Top of Data for analysis
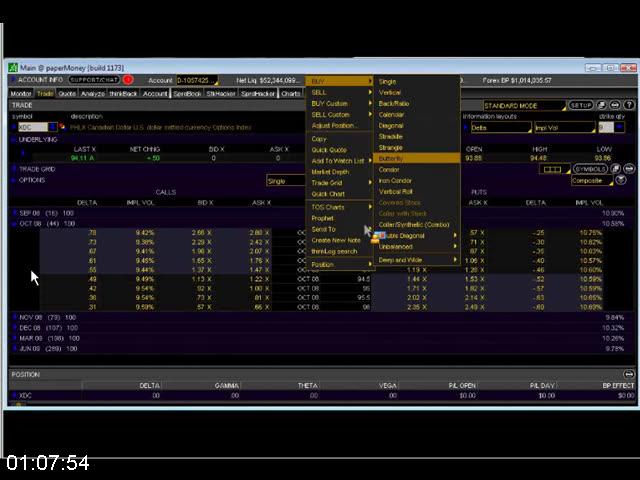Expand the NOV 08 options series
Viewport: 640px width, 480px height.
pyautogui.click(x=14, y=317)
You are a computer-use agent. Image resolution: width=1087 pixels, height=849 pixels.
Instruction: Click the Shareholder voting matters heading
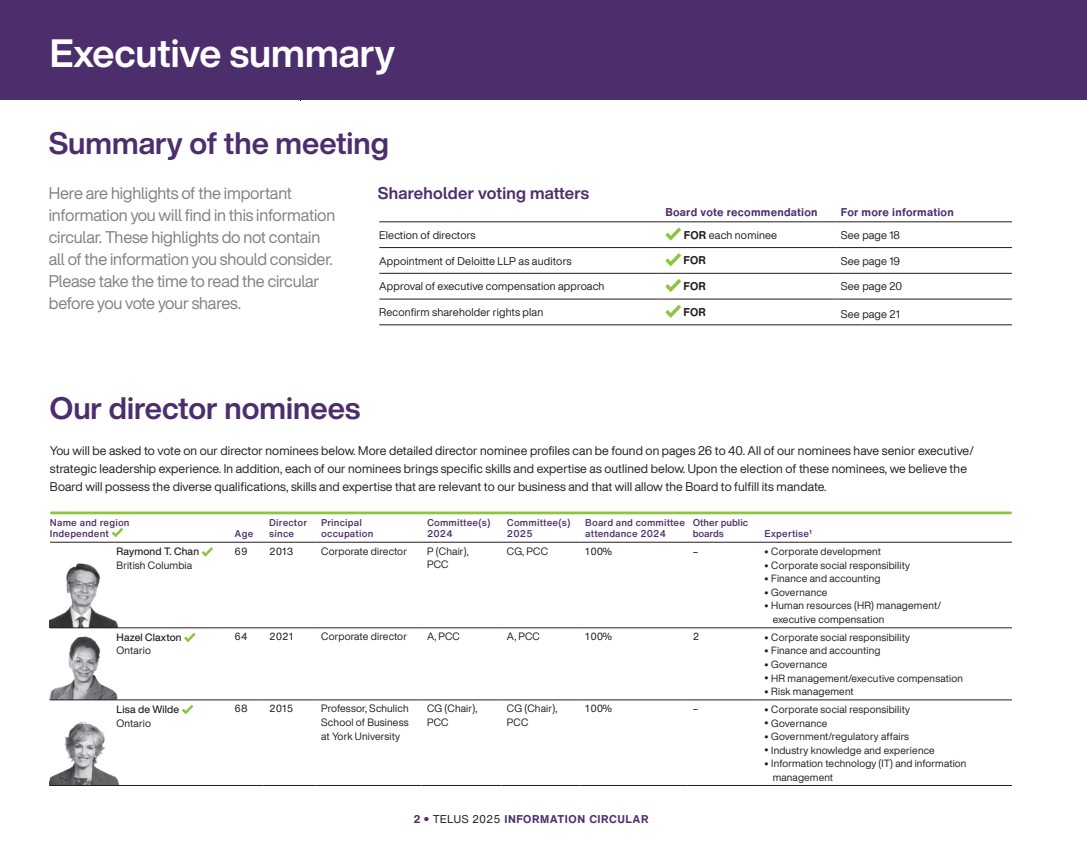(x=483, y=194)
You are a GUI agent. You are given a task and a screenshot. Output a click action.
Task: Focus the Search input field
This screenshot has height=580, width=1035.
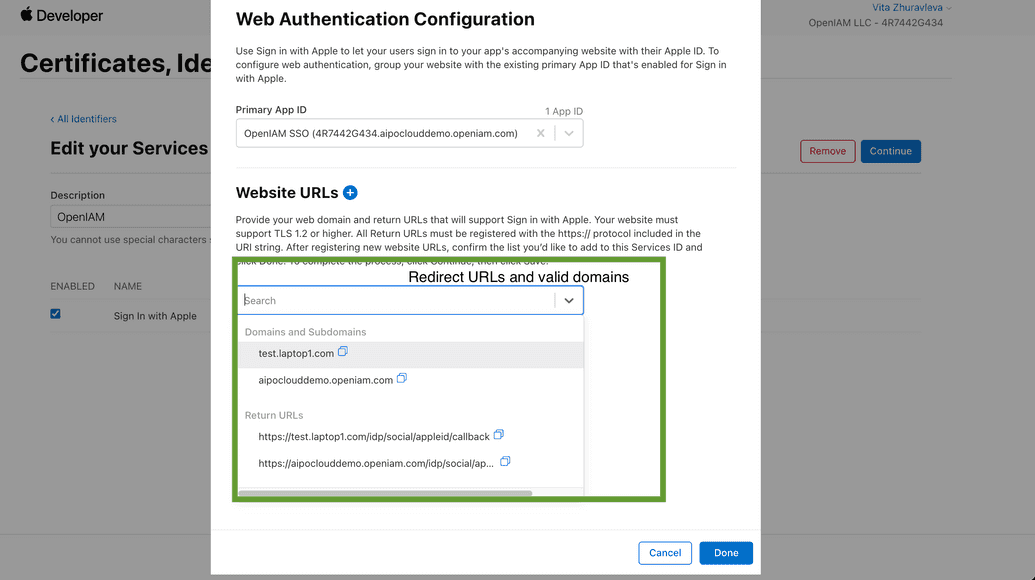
Bottom of Data for analysis
§ Activity: Provide only the count of lines in the data above that include the string "screenshot".

§ Reply: 2